The Hidden System of Work

A supply chain analyst counted boxes in her head for 10 hours a day. One extra zero sent five million t-shirts to sea.

Global field research revealed a shadow system of workarounds living outside enterprise software. That gap became a platform strategy and two product solutions that could catch a $10M mistake before it shipped.

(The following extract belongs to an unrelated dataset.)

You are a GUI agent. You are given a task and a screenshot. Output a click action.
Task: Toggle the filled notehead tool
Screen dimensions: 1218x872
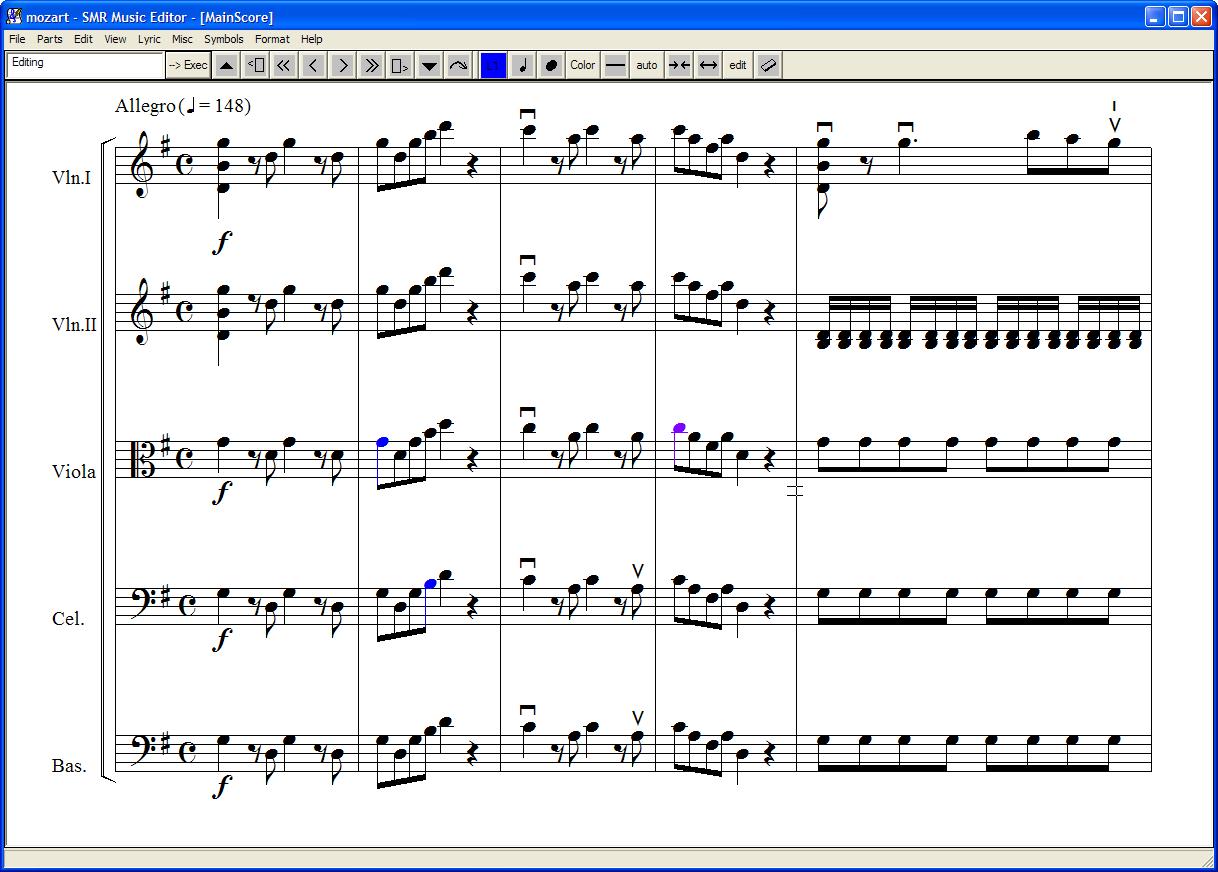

Companye2open (via projekt202)
Period2017–2019
IndustrySupply Chain · Enterprise Software

Situation

e2open builds enterprise software for global supply chains. Billions of dollars of inventory decisions routed through it every day. But in the field, at the actual desks of the planners using it, something different was happening.

United States

Retail & logistics planners

Europe

Distribution & sourcing ops

China

Manufacturing & export ops

A representative sample of research sites — part of a broader multi-region engagement.

Patterns we observed

Across sites, a recurring theme emerged. The enterprise system existed. People were running operations alongside it — in spreadsheets — anyway.

How it was described

Enterprise software — deployed, technically available, the official answer to how planning got done.

How work actually moved

Custom spreadsheet grids planners had built themselves — more compatible with the actual pace and texture of the work.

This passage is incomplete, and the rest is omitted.